Sanamed (Jul 2014)
CLINICAL RELEVANCE OF PRECORE MUTATIONS OF HEPATITIS B VIRUS IN CHRONIC LIVER DISEASE
Abstract
Introduction: Hepatitis B is one of the most frequent etiological factors for chronic liver diseases worldwide. Recent studies have suggested the important role of the genetic diversity of the virus on natural course of hepatitis B. Hepatitis B e-antigen negative type of chronic hepatitis is associated with mutations in the precore region and basic core promoter of hepatitis B viral genome. Aim of study was to identify precore mutations in viral genome of patients with chronic hepatitis B and to evaluate clinical patterns of liver disease related to this type of hepatitis B. Methods: Sixty seven patients with hepatitis B were included in the study. In order to evaluate the clinical patterns of chronic liver disease related to hepatitis B viral infection, biochemical and virological investigations were done, as well as a quantification of serum viral load. All patients under went liver biopsy and semiquantification of necroinflammation and/or fibrosis according to Knodell scoring was done. In the group of e anti en-negative patients, molecular analysis was performed in order to identify presence of mutations in precore region of the virus. Results: Study group was divided in 25 HBe Ag-positive and 42 HBe Ag-negative subjects. Alanin-aminotransferase activity and level of viral load were higher in HBe Ag-positive (p < 0.05), but average age and histology activity index were significantly higher in the HBeAg-negative patients (p < 0.01). Precore mutants were found in 38 of 42 patients with HBe Ag-negative hepatitis (90%). Fibrosis was found in 30/38 cases with mutations.
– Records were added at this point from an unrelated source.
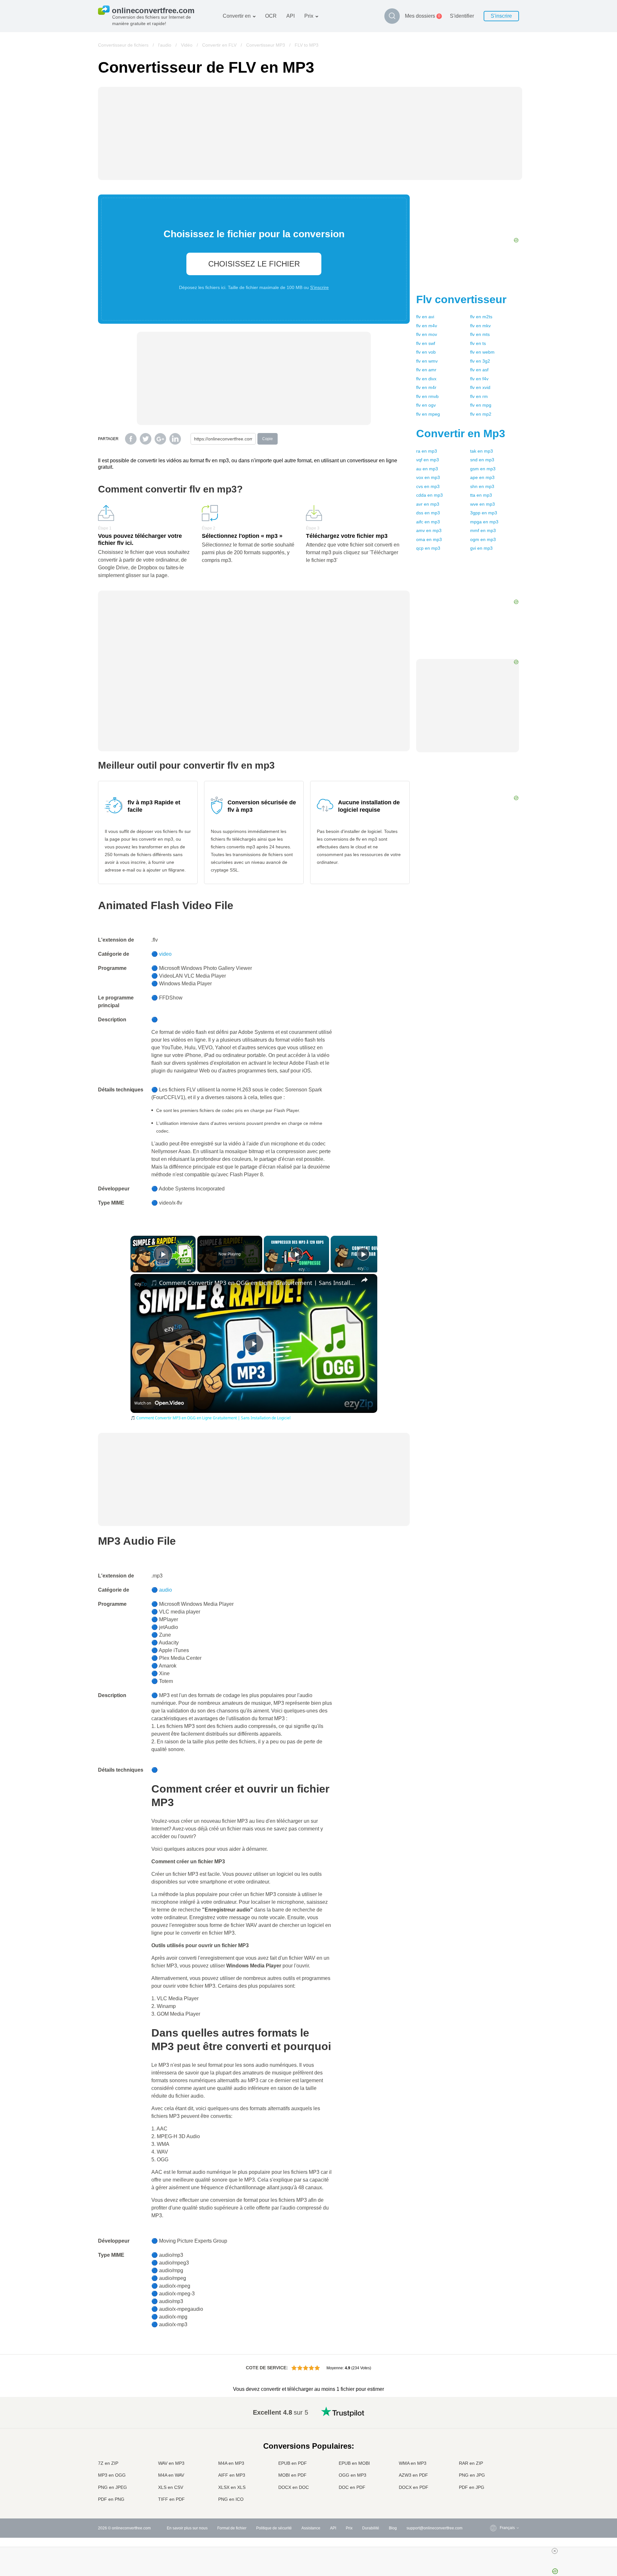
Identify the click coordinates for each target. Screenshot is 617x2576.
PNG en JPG (472, 2475)
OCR (271, 16)
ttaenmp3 (481, 495)
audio (165, 1590)
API (290, 16)
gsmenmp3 (483, 468)
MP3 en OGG (112, 2475)
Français (494, 2443)
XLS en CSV (170, 2487)
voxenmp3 (428, 477)
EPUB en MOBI (354, 2463)
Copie (267, 439)
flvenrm (479, 396)
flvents (478, 343)
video (165, 954)
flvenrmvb (427, 396)
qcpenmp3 (428, 548)
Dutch (492, 2474)
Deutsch (494, 2436)
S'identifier (462, 16)
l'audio (164, 45)
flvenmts (480, 334)
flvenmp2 (480, 414)
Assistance (310, 2528)
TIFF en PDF (171, 2499)
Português (496, 2468)
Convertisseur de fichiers (123, 45)
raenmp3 (426, 451)
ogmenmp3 (483, 539)
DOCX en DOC (293, 2487)
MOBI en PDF (292, 2475)
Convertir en (237, 16)
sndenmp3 (482, 459)
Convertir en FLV (219, 45)
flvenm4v (426, 325)
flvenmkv (480, 325)
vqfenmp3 (427, 459)
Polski (492, 2500)
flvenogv (426, 405)
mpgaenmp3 (484, 521)
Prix (308, 16)
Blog (393, 2528)
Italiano (493, 2455)
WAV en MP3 (171, 2463)
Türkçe (493, 2481)
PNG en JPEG (112, 2487)
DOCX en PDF (413, 2487)
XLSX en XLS (232, 2487)
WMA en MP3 (412, 2463)
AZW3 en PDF (413, 2475)
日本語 (492, 2449)
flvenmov (426, 334)
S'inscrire (501, 16)
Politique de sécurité (274, 2528)
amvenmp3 (429, 530)
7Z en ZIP (108, 2463)
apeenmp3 (482, 477)
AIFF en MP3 (231, 2475)
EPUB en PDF (292, 2463)
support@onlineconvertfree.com (434, 2528)
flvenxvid (480, 387)
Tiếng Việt (496, 2462)
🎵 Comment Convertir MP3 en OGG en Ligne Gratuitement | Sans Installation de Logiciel (252, 1283)
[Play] (296, 1254)
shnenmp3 (482, 486)
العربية (492, 2424)
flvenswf (425, 343)
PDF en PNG (111, 2499)
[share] (364, 1280)
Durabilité (370, 2528)
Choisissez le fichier (254, 263)
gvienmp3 (481, 548)
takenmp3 (481, 451)
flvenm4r (426, 387)
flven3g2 (480, 361)
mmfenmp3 (483, 530)
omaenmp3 (429, 539)
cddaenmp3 (429, 495)
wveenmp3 (482, 504)
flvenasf (479, 369)
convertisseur (461, 299)
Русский (494, 2417)
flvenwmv (427, 361)
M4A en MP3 (231, 2463)
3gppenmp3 (483, 512)
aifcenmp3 (428, 521)
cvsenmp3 (428, 486)
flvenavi (425, 316)
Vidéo (186, 45)
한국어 (492, 2493)
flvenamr (426, 369)
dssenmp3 (428, 512)
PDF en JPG (471, 2487)
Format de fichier (231, 2528)
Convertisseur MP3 (265, 45)
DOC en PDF (352, 2487)
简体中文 (494, 2487)
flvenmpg (480, 405)
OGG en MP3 (352, 2475)
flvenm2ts (481, 316)
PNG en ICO (231, 2499)
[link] (140, 1284)
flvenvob (426, 352)
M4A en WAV (171, 2475)
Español (494, 2430)
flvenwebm (482, 352)
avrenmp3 (427, 504)
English (493, 2411)
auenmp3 (427, 468)
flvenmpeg (428, 414)
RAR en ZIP (471, 2463)
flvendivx (426, 378)
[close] (555, 2551)
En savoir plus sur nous (187, 2528)
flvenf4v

Discussion: Mutations in precore region of HBV in HBe Ag-negative patients were more prevalent in older age and were associated with higher rate of fibrosis in liver tissue, meaning more advanced stage of the disease. This could be a consequence of longer duration of HBV infection or more severe clinical course of the disease. Conclusion: Our results suggest that precore mutations are highly responsible for the development of hepatitis B e antigen-negative chronic liver disease in our patients. These mutations are associated with more progressive liver disease and with older age of the patients.